Putin non ci andrà certamente, ad Auschwitz: nei suoi confronti il Diritto internazionale è certamente meno ipotetico, anche se il doppio standard lo rende peggio che astratto, e cioè positivamente iniquo. Ma quanto a Netanyahu, non sono mancate le rassicurazioni da parte dei leader europei, come quella del premier polacco Donald Tusk, il quale già il 9 gennaio scorso ha annunciato giovedì che “chiunque verrà a Oświęcim per le celebrazioni ad Auschwitz avrà garanzia della propria sicurezza e non verrà trattenuto”. Chiunque? Non esageriamo. La dichiarazione continua: “che si tratti del primo ministro, del presidente o del ministro dell’istruzione di Israele”. Una strizzatina d’occhio nei confronti degli amici israeliani (che suggerisce una scappatoia), e insieme un bello sputo rotondo nell’occhio della CPI. Certo, l’esecuzione dei mandati di cattura è responsabilità dei tribunali, non dei capi di stato o di governo. Magra consolazione: oggi, con una spettacolare pulcinellata, le autorità italiane hanno dimostrato quanto sia facile eludere quella responsabilità, al prezzo di un paio di calembour logici e di fatti alternativi. Per i pezzi di calibro maggiore del generale aguzzino di Tripoli, Almasri, ci aveva già pensato il nostro Ministro degli Esteri, con uno sputo preliminare sulla CPI ancora più grasso di quello polacco, perché arricchito dall’assurdità delle immunità da rispettare nel caso di Netanyahu. La CPI nasce in Italia, istituita nel 1998 con lo Statuto di Roma, per merito di grandi giuristi come Giuliano Vassalli e Antonio Cassese, eredi del principio kantiano che la responsabilità penale personale di statisti e politici nell’esercizio del potere non può essere “scudata” dalla loro carica istituzionale.

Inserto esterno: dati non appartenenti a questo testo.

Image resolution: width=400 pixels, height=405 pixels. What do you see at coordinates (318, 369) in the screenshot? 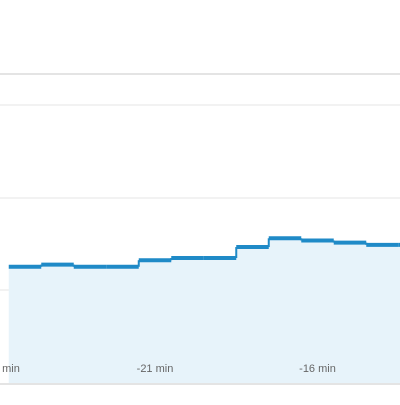
I see `x-tick-label: -16 min` at bounding box center [318, 369].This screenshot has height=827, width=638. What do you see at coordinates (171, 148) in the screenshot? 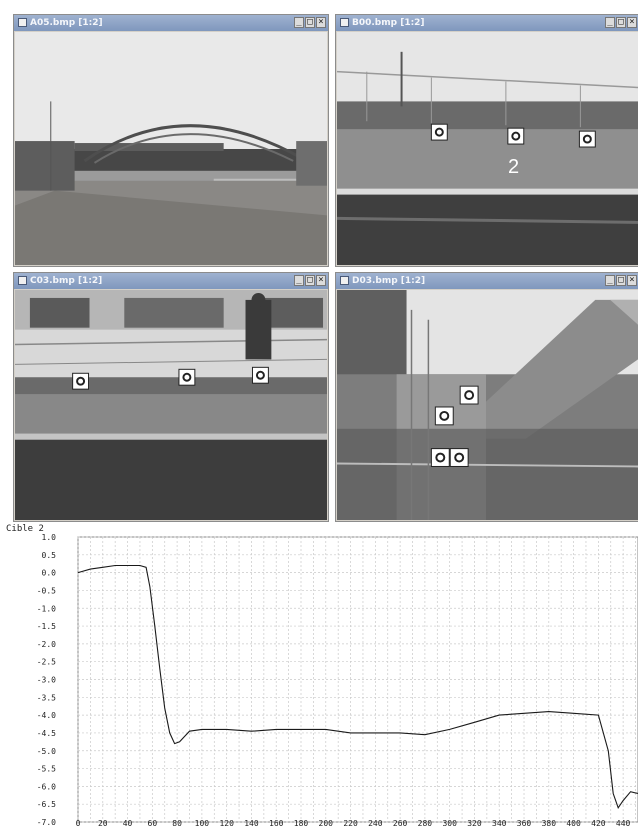
I see `bridge-photo-a05` at bounding box center [171, 148].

Il 26 gennaio dell’anno scorso l’altra Corte dell’Aja, la Corte internazionale di giustizia, si pronunciava a proposito dell’accusa di genocidio avanzata dal Sudafrica nei confronti di Israele, in relazione alla sua risposta all’eccidio del 7 ottobre: accusa non archiviabile e fondata. Molti si dolsero allora della quasi coincidenza fra quella pronunzia e il giorno della memoria. A torto, come si vede dalla prospettiva anche più tragica di oggi. Perché quella pronunzia, per quanto disattesa nelle sue conseguenze, riscattava l’universalità della memoria della Shoah e l’assolutezza del suo mandato morale: mai più. A nessuno. Mentre l’odierno spregio della CPI spegne ogni residuo lume di ragione sulla forza feroce che possiede il mondo, piega perfino la Shoah al gioco dei potenti, e riduce un imperativo morale a scudo politico per ogni nuova efferatezza, purché di parte “nostra”.